Publié le : 21/07/2026 21 juillet juil. 07 2026

La protection financière du conjoint survivant constitue un enjeu déterminant dans le choix du mode d’union. En matière de retraite, l’accès à la pension de réversion demeure strictement conditionné par l’existence d’un mariage, excluant à ce jour les partenaires liés par un pacte civil de solidarité et les concubins. Cette distinction continue d’alimenter les débats relatifs à l’adaptation du droit aux évolutions des modèles familiaux.

Le bénéfice de la pension de réversion strictement réservé aux conjoints mariés

La pension de réversion correspond à une fraction de la retraite dont bénéficiait ou aurait pu bénéficier l’assuré décédé. Dans le régime général de la Sécurité sociale, elle s’élève à 54 % de la retraite de base et peut, sous conditions, faire l’objet d’une majoration. Son attribution suppose une démarche auprès des organismes compétents et n’intervient jamais automatiquement. Dans le régime applicable aux salariés du secteur privé, l’ouverture du droit est subordonnée à une condition essentielle : avoir été marié avec le défunt. Les partenaires de PACS et les concubins sont exclus, indépendamment de la durée de la vie commune. À l’inverse, l’ex-époux conserve vocation à en bénéficier, y compris en cas de divorce et de nouvelle union. Lorsque plusieurs mariages ont existé, la pension est répartie entre conjoint survivant et ex-conjoints proportionnellement à la durée respective de chaque mariage. Le demandeur doit en outre être âgé d’au moins 55 ans et respecter un plafond annuel de ressources, sous peine de réduction ou de suppression de la prestation.
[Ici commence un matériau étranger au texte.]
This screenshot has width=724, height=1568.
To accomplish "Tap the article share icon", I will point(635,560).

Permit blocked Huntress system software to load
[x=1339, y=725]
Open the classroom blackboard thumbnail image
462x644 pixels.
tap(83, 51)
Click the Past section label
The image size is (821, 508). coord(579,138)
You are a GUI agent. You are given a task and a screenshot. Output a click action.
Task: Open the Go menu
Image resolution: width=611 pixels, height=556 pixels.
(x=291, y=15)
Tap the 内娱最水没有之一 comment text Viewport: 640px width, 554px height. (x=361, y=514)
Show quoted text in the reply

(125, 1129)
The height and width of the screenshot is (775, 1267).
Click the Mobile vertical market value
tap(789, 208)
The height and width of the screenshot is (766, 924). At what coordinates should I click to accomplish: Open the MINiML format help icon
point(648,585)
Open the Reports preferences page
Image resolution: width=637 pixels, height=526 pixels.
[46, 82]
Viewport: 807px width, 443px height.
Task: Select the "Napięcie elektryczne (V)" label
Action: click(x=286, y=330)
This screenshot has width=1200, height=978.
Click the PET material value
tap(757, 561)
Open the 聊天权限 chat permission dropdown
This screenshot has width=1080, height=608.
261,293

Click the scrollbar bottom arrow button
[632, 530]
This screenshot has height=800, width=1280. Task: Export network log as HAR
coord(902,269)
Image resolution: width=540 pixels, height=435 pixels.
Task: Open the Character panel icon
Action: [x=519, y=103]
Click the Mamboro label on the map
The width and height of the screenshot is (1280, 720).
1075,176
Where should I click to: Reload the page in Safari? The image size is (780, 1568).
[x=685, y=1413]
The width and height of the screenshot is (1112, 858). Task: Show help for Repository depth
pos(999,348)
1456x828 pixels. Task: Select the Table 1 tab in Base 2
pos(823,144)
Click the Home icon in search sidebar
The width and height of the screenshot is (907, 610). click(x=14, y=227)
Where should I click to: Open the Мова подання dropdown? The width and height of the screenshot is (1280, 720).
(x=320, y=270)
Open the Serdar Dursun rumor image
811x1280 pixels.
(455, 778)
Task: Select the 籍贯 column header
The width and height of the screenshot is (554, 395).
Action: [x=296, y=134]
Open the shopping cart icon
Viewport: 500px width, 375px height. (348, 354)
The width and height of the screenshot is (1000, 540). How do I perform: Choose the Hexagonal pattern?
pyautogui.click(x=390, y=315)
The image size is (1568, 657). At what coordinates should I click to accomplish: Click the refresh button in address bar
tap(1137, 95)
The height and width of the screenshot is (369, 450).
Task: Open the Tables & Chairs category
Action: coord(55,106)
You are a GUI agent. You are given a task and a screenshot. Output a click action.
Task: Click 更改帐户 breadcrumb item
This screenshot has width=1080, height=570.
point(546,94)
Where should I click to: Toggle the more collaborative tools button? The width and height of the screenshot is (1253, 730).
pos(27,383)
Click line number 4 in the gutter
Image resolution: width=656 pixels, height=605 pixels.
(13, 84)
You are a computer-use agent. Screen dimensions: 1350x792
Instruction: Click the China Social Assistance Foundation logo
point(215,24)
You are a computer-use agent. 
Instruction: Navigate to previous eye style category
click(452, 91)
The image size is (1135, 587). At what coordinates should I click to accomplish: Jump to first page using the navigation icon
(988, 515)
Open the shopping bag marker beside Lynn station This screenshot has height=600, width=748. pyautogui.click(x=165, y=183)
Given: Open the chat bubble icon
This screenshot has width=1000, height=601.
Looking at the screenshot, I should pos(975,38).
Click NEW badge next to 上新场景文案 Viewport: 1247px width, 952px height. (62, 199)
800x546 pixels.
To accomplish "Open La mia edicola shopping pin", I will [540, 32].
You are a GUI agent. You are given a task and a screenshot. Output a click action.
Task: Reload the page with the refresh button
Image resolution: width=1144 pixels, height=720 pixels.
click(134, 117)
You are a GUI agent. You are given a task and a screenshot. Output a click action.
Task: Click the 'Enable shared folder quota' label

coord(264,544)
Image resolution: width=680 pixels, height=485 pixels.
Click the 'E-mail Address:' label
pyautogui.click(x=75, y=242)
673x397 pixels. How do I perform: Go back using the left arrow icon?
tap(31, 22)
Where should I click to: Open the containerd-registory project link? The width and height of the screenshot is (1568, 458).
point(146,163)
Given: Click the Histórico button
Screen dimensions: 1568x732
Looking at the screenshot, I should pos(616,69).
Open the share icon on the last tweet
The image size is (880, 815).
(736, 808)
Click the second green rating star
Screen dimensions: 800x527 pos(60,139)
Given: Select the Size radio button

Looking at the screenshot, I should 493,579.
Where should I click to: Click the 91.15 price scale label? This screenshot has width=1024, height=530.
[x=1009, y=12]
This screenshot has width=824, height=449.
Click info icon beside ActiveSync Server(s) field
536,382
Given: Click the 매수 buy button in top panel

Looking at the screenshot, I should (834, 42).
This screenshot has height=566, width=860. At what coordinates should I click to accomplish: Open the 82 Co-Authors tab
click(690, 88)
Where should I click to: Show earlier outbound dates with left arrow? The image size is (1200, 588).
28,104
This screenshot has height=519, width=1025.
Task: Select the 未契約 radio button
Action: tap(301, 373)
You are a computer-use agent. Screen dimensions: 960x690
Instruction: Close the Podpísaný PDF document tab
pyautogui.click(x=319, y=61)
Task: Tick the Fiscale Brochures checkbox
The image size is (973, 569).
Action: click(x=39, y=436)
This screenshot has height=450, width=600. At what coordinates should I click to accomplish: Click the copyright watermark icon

Une exclusion des partenaires pacsés au cœur des débats contemporains

L’exclusion des partenaires liés par un PACS repose exclusivement sur l’absence de lien matrimonial. Le législateur maintient ainsi la réversion dans le champ de la solidarité conjugale attachée au mariage, malgré les effets patrimoniaux et fiscaux significatifs reconnus au PACS. Cette différence de traitement est régulièrement questionnée au regard de l’augmentation constante du nombre de pactes conclus, désormais proche de celui des mariages. En cas de décès, l’absence de droit à réversion peut entraîner une diminution brutale des ressources du partenaire survivant. En 2025, une proposition de loi tendant à étendre la pension de réversion aux partenaires pacsés a été déposée sans aboutir. La même année, le Conseil d’orientation des retraites a souligné les interrogations soulevées par la limitation du dispositif aux couples mariés au regard de l’objectif de protection contre le risque de veuvage et des exigences d’équité. En 2026, une question écrite adressée au Gouvernement à l’Assemblée nationale a relancé le débat. À ce jour, aucune réforme n’a été adoptée : seul le mariage ouvre droit à la pension de réversion.